◆ **How to complete this task**: Narrow the data below down to the lines containing "computer".

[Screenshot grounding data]
= Beginning of Section =
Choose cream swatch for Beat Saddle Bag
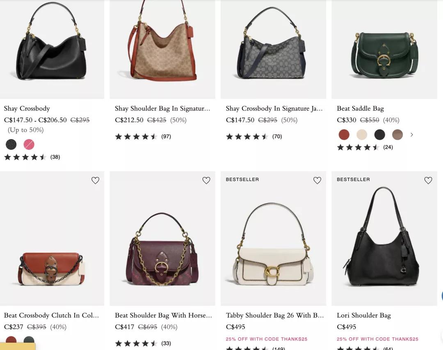 point(362,135)
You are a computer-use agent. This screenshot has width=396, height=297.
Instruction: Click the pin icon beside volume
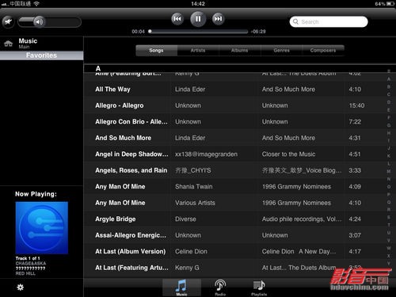[8, 21]
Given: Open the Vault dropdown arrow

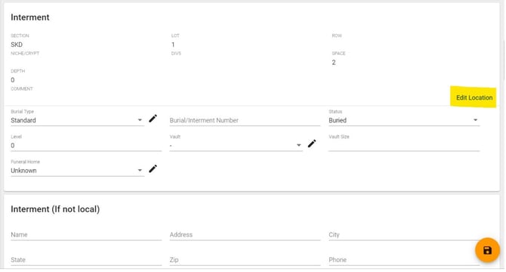Looking at the screenshot, I should [x=299, y=146].
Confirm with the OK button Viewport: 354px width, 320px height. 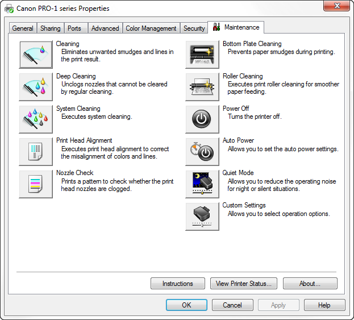(x=186, y=305)
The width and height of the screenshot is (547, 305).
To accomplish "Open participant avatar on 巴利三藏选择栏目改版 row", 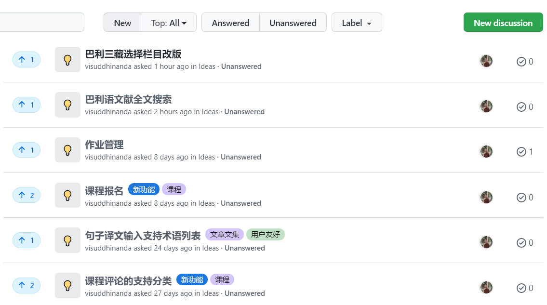I will point(486,61).
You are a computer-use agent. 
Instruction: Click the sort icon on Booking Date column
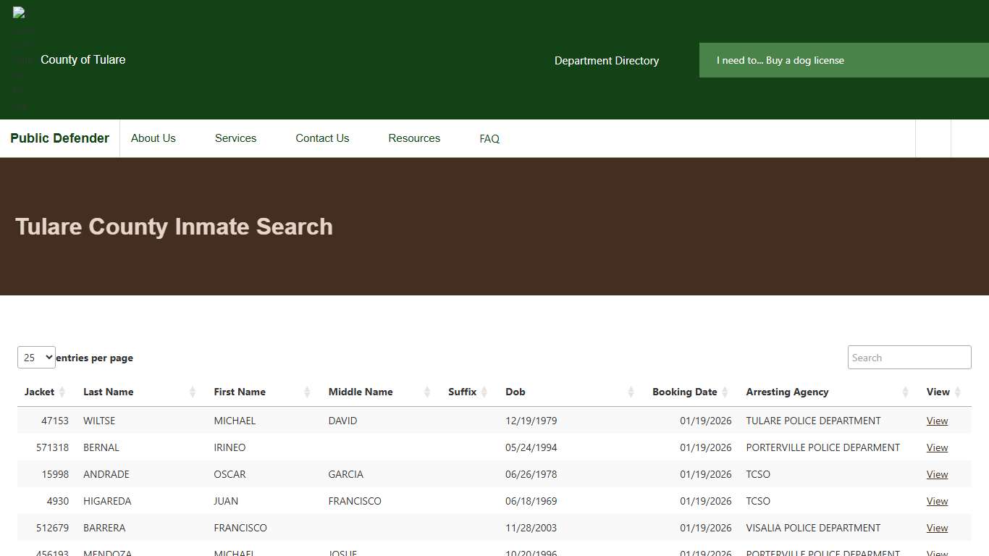[725, 392]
= End of Section =
◆ **Completed task**:
You are a computer-use agent. This screenshot has width=396, height=297.
You are a computer-use agent. 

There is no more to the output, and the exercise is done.